### Problem requirements
The required answer is every line of the data containing the word "agent".

### Records for this exercise

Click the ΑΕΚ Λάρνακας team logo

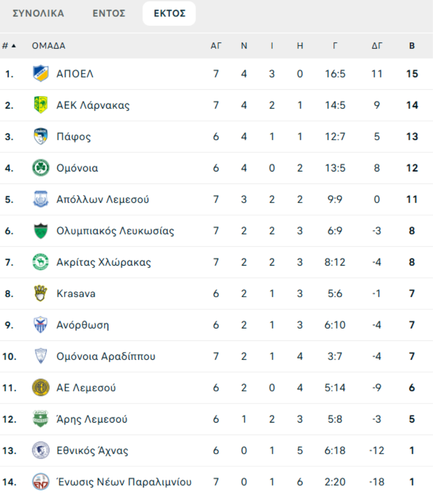click(40, 105)
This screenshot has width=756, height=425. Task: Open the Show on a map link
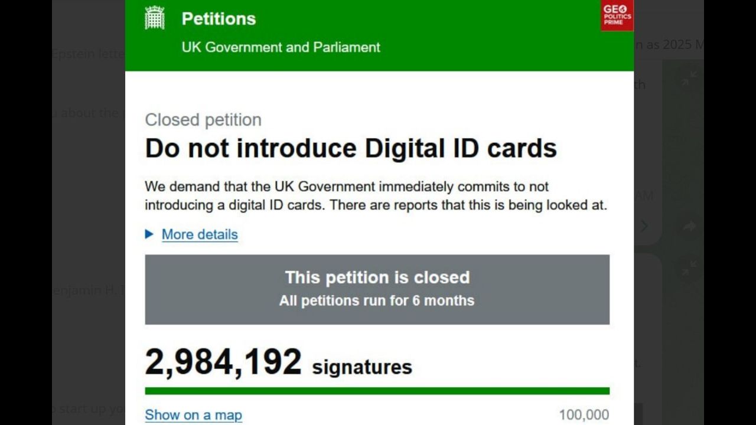click(193, 415)
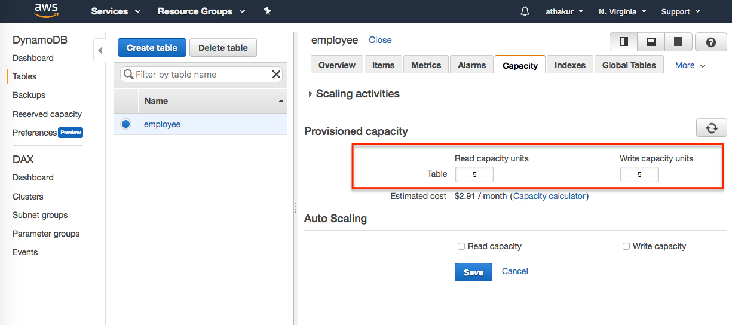Click the Read capacity units input field
Image resolution: width=732 pixels, height=325 pixels.
[474, 174]
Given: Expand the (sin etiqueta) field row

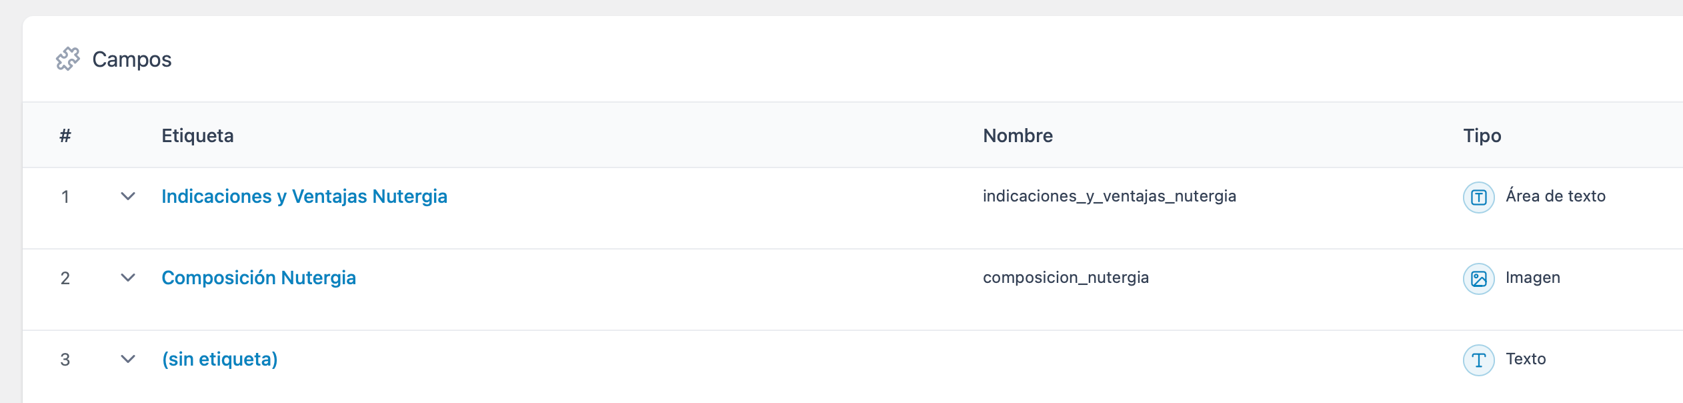Looking at the screenshot, I should [128, 359].
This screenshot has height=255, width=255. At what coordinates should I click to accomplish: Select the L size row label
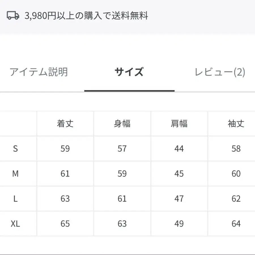click(16, 199)
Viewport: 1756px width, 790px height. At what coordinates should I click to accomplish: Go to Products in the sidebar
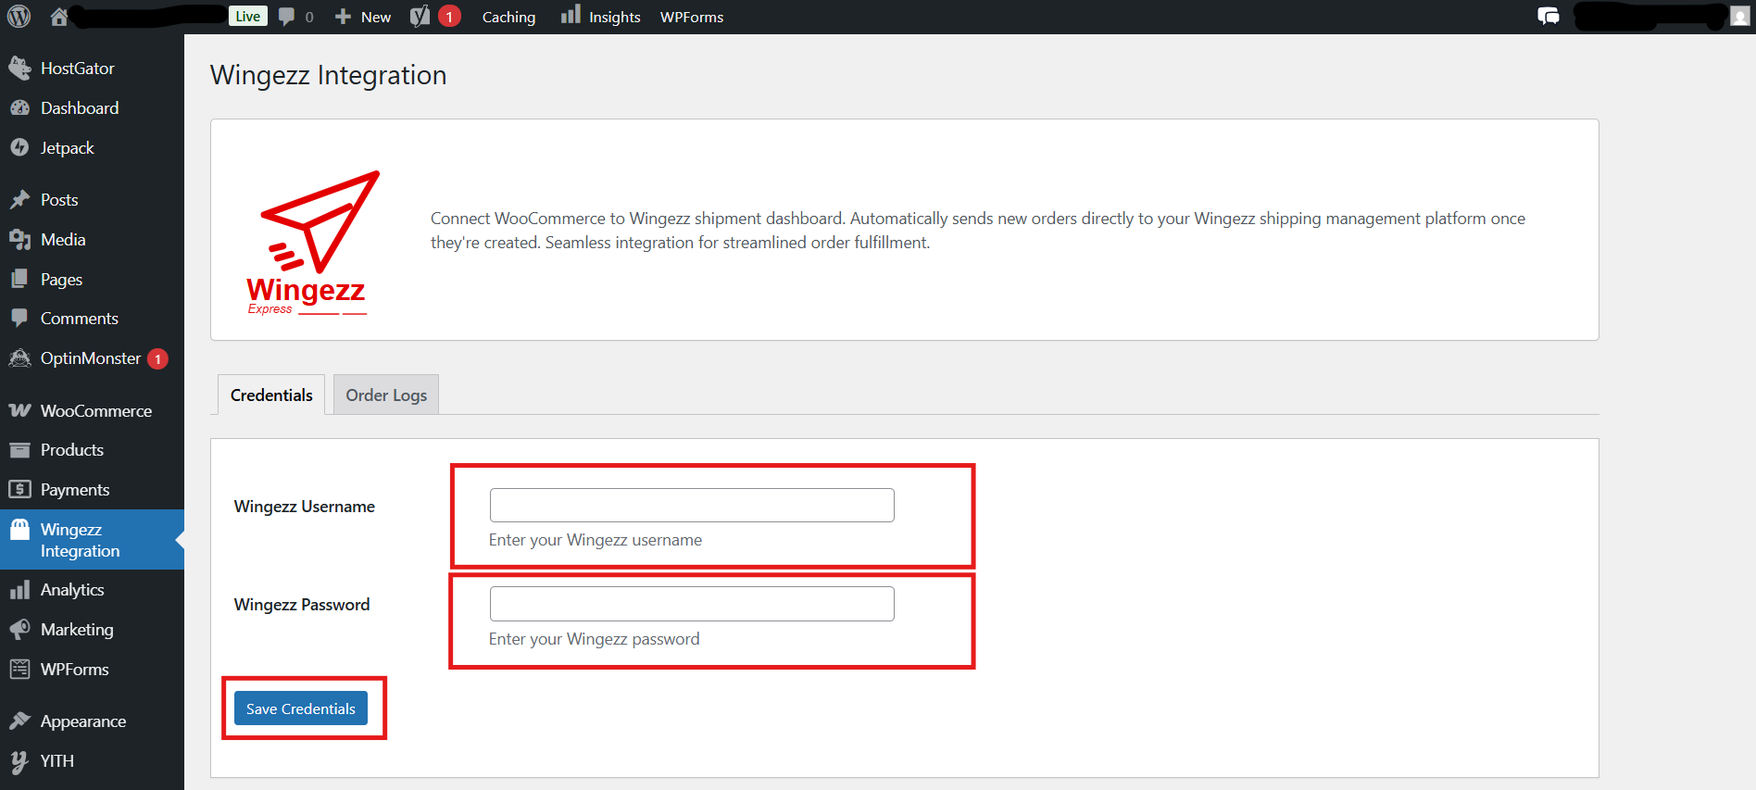pos(71,450)
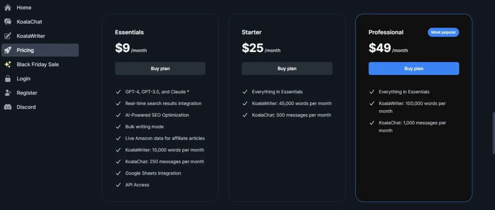Click the Discord logo icon
Image resolution: width=495 pixels, height=210 pixels.
8,107
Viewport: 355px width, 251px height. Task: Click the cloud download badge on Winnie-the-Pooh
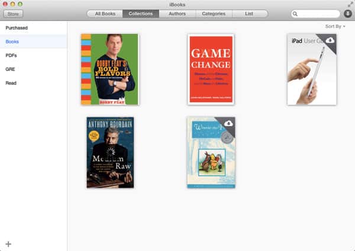[x=228, y=123]
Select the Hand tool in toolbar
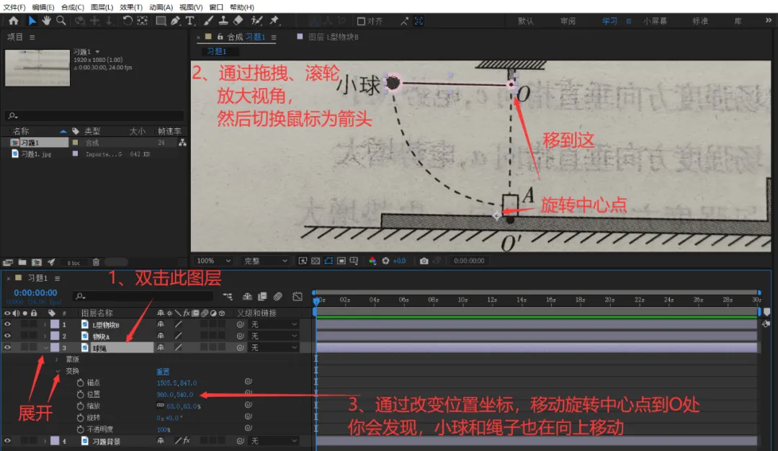778x451 pixels. coord(46,21)
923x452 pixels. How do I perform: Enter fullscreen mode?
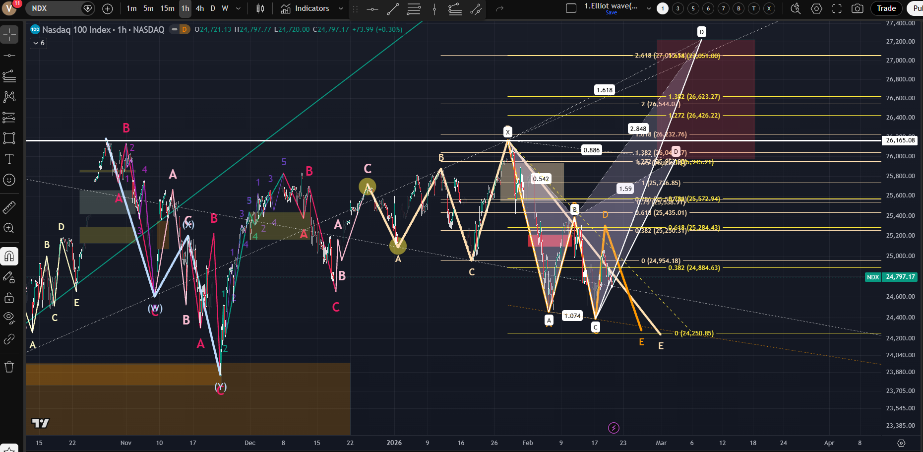pyautogui.click(x=837, y=8)
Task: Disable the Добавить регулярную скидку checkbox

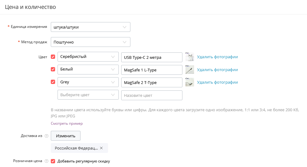Action: click(x=53, y=161)
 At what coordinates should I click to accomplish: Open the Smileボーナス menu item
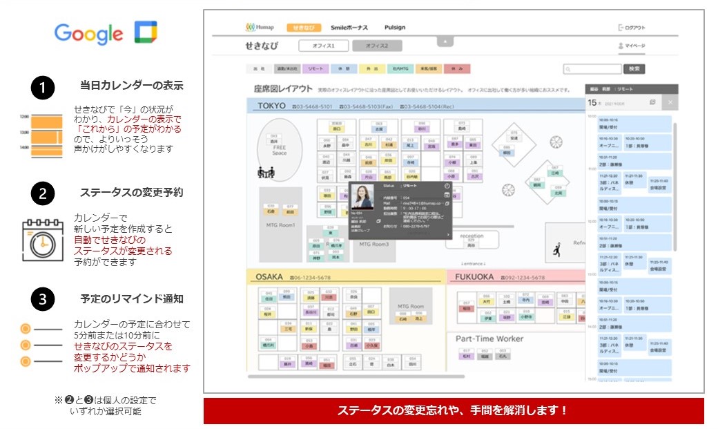tap(349, 28)
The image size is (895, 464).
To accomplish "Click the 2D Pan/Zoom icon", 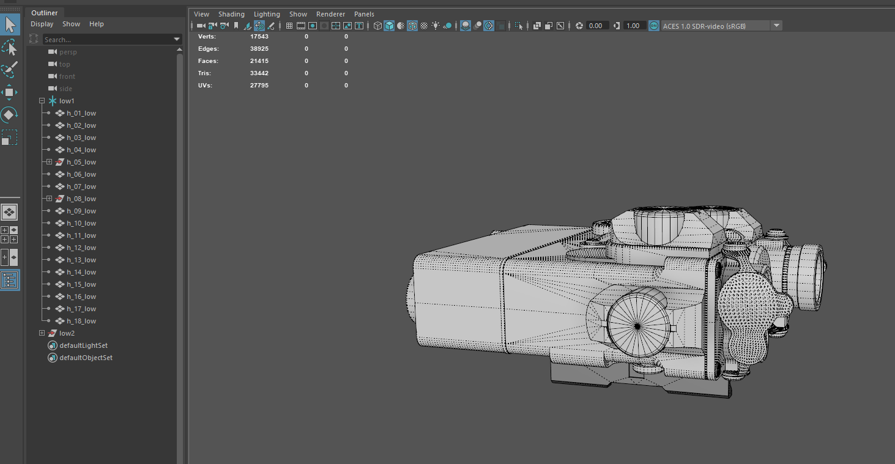I will click(259, 26).
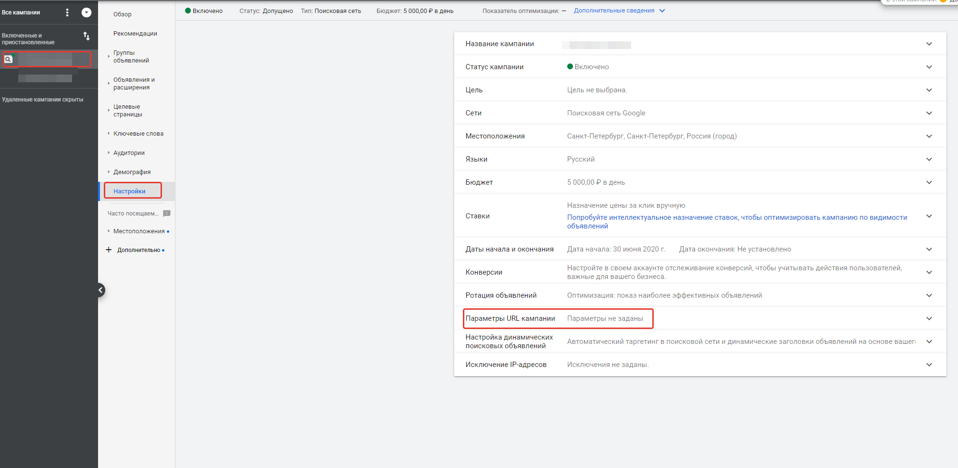Go to the Настройки section
This screenshot has height=468, width=958.
[x=129, y=191]
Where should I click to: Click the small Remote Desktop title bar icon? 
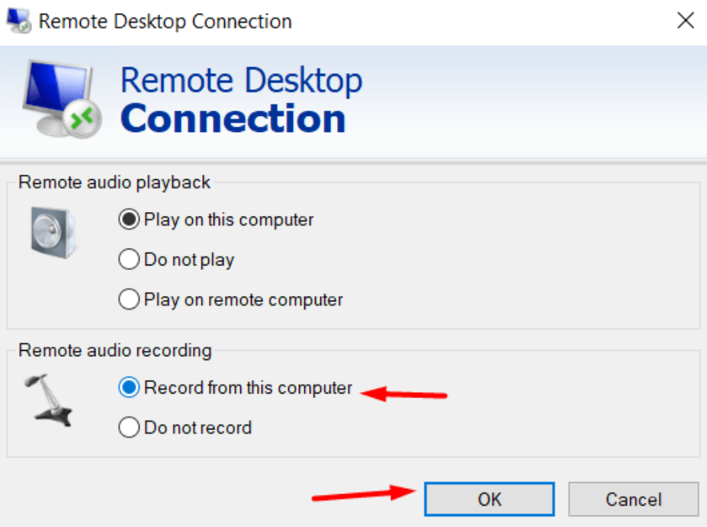18,21
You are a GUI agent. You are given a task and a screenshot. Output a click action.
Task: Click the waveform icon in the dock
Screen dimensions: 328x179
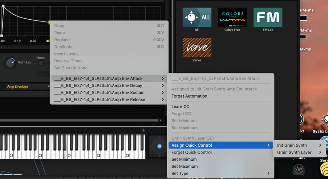[x=299, y=169]
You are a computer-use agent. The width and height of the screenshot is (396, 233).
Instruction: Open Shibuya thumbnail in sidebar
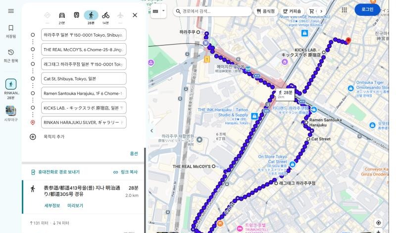[x=11, y=111]
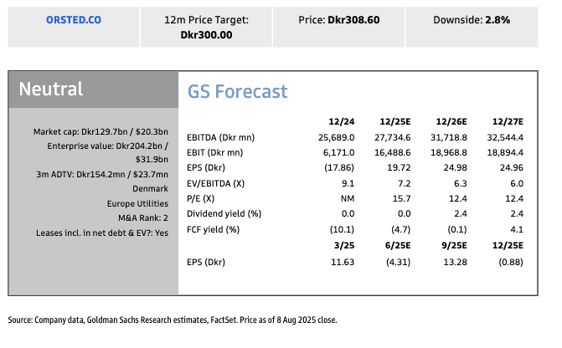
Task: Click the Neutral rating banner
Action: coord(93,90)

### Result
You are a GUI agent. You are given a task and a screenshot. Output a click action.
You are a computer-use agent. The width and height of the screenshot is (396, 233).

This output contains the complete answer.